#### Provided data:
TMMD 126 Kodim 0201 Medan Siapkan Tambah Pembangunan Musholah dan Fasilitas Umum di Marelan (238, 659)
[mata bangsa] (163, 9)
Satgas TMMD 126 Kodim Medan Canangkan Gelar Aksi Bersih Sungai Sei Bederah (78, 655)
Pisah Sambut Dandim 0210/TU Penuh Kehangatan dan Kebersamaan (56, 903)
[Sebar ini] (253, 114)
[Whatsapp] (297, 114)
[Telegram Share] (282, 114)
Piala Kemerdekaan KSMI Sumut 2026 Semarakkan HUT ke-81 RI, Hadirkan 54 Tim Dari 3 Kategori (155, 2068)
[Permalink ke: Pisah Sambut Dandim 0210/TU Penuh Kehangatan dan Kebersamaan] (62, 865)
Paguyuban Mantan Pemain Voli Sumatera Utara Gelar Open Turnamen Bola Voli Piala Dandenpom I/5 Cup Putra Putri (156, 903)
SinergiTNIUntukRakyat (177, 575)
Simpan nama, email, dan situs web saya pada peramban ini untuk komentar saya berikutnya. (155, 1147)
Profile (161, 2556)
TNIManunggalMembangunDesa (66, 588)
--
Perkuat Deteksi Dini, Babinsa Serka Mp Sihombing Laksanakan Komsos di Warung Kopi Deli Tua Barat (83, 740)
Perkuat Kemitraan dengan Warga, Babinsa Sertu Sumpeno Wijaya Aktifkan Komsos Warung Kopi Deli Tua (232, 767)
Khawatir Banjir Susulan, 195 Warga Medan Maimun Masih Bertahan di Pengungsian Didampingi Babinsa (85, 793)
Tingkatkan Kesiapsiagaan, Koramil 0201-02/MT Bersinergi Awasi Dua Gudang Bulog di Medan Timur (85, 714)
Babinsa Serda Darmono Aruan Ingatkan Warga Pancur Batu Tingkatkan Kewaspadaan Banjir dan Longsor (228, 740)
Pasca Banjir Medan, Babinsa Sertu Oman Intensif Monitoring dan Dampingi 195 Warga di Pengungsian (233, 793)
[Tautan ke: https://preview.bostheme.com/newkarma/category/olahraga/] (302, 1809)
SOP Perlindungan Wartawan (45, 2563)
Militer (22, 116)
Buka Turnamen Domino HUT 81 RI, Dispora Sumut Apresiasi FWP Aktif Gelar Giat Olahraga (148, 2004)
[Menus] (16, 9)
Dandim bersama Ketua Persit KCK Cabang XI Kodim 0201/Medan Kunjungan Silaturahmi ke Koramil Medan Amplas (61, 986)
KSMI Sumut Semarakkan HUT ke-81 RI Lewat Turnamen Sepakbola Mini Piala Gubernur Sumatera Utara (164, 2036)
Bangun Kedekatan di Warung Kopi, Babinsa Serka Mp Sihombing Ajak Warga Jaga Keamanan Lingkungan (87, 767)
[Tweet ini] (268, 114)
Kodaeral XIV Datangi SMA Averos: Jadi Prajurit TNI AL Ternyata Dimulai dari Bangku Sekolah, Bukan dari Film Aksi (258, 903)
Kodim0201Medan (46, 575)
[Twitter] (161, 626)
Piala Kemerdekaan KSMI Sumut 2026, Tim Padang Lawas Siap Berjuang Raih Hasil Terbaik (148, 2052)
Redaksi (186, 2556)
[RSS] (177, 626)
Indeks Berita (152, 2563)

#### Task item:
In the records above, the line with "[mata bangsa] (163, 9)" marks the start and the line with "TNIManunggalMembangunDesa (66, 588)" marks the end; copy that stretch exactly, both lines included, and nothing else.

#### Task result:
[mata bangsa] (163, 9)
Satgas TMMD 126 Kodim Medan Canangkan Gelar Aksi Bersih Sungai Sei Bederah (78, 655)
Pisah Sambut Dandim 0210/TU Penuh Kehangatan dan Kebersamaan (56, 903)
[Sebar ini] (253, 114)
[Whatsapp] (297, 114)
[Telegram Share] (282, 114)
Piala Kemerdekaan KSMI Sumut 2026 Semarakkan HUT ke-81 RI, Hadirkan 54 Tim Dari 3 Kategori (155, 2068)
[Permalink ke: Pisah Sambut Dandim 0210/TU Penuh Kehangatan dan Kebersamaan] (62, 865)
Paguyuban Mantan Pemain Voli Sumatera Utara Gelar Open Turnamen Bola Voli Piala Dandenpom I/5 Cup Putra Putri (156, 903)
SinergiTNIUntukRakyat (177, 575)
Simpan nama, email, dan situs web saya pada peramban ini untuk komentar saya berikutnya. (155, 1147)
Profile (161, 2556)
TNIManunggalMembangunDesa (66, 588)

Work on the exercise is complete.